** Assignment **
Make an exact copy of the records below, leaving every image out.

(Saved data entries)
★ ★ ★
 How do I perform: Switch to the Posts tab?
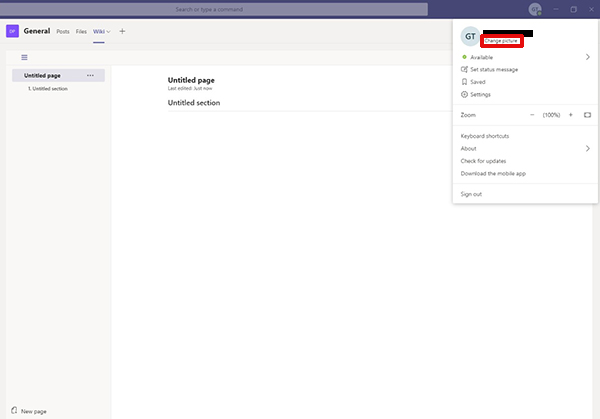click(63, 31)
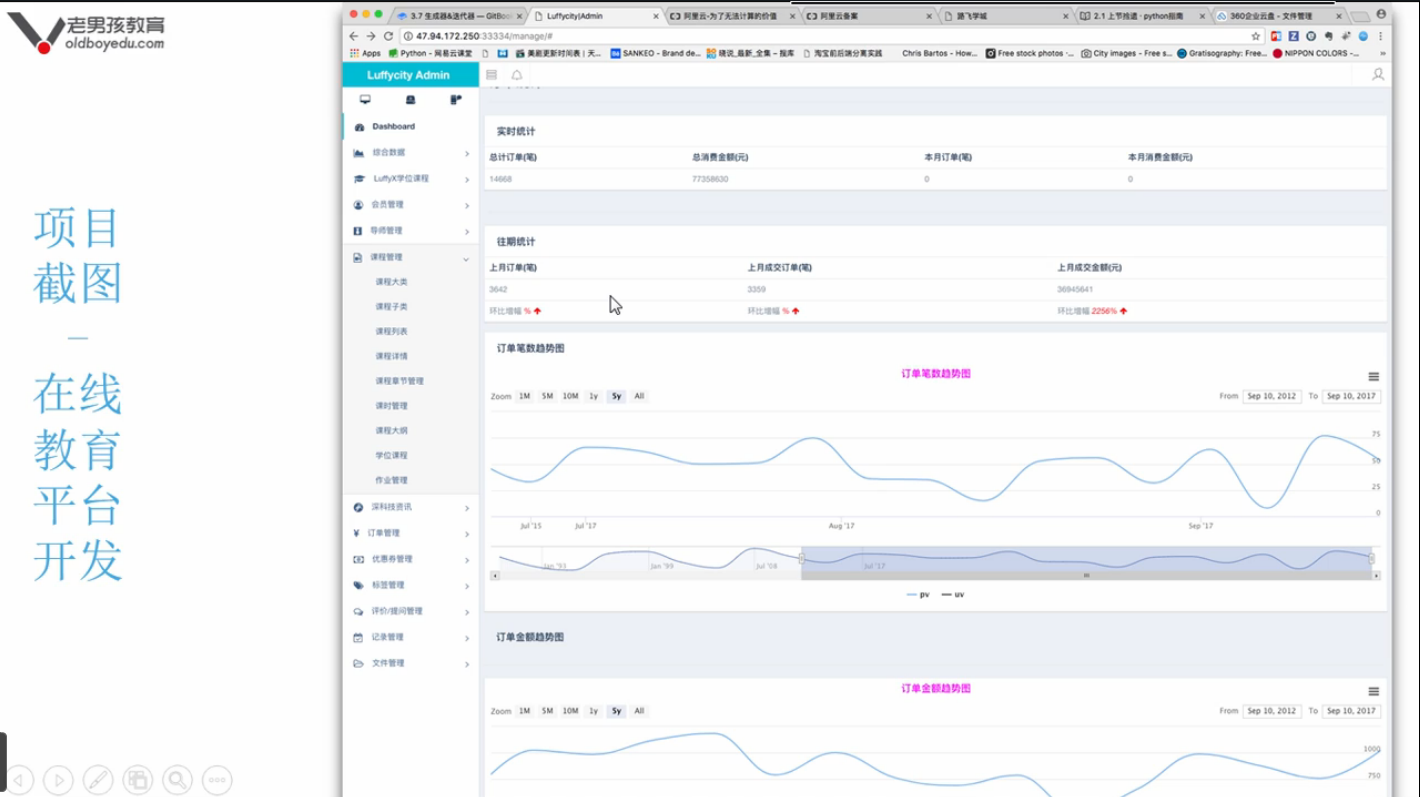Open the 课程列表 submenu link
This screenshot has width=1420, height=797.
point(391,331)
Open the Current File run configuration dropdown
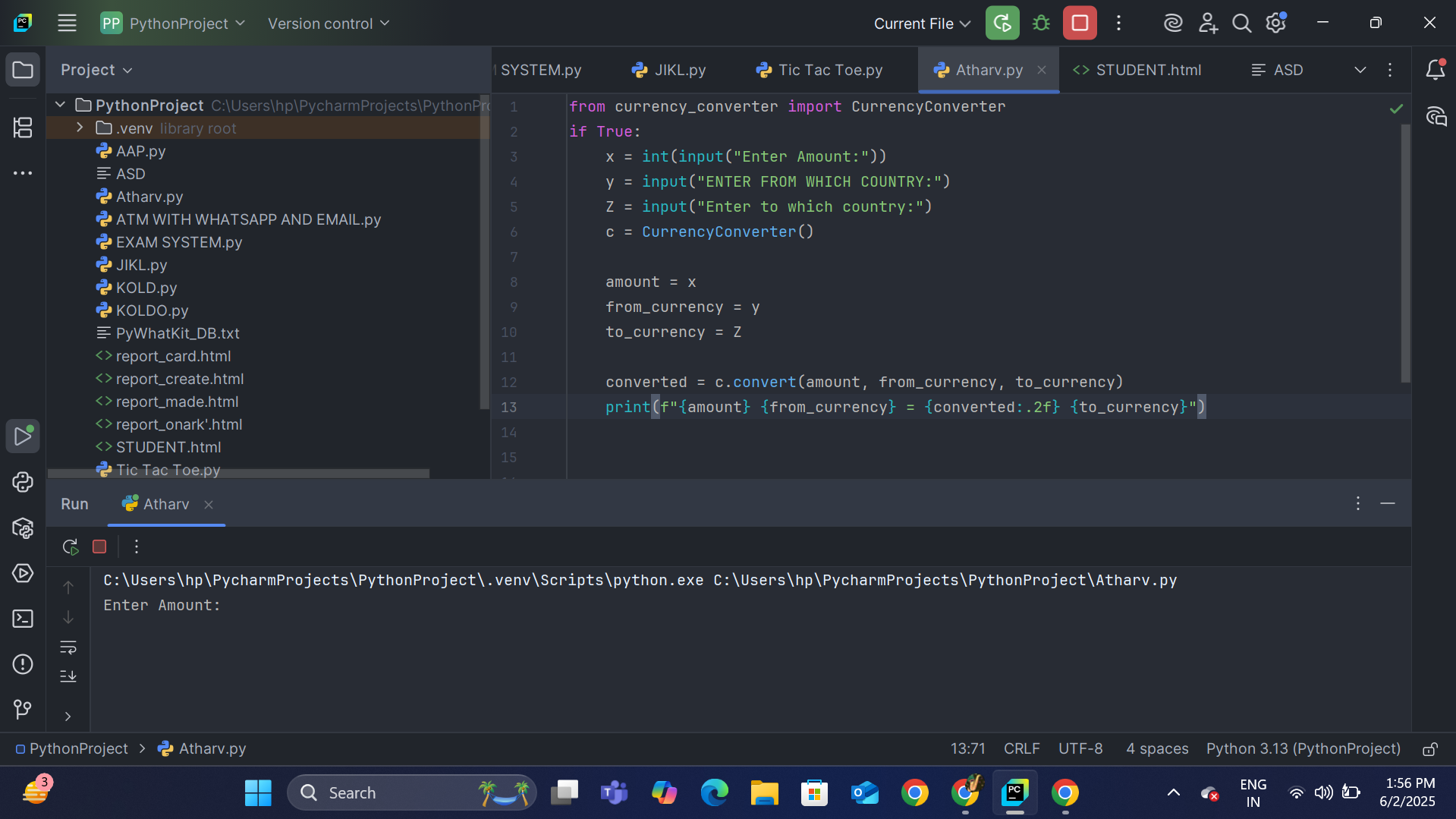 [x=922, y=24]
★ ★ ★
** Task response **
 How do I perform: Switch to the Posts tab?
click(63, 31)
Open the 课程列表 submenu link
This screenshot has width=1420, height=797.
point(391,331)
Open the Current File run configuration dropdown
 [x=922, y=24]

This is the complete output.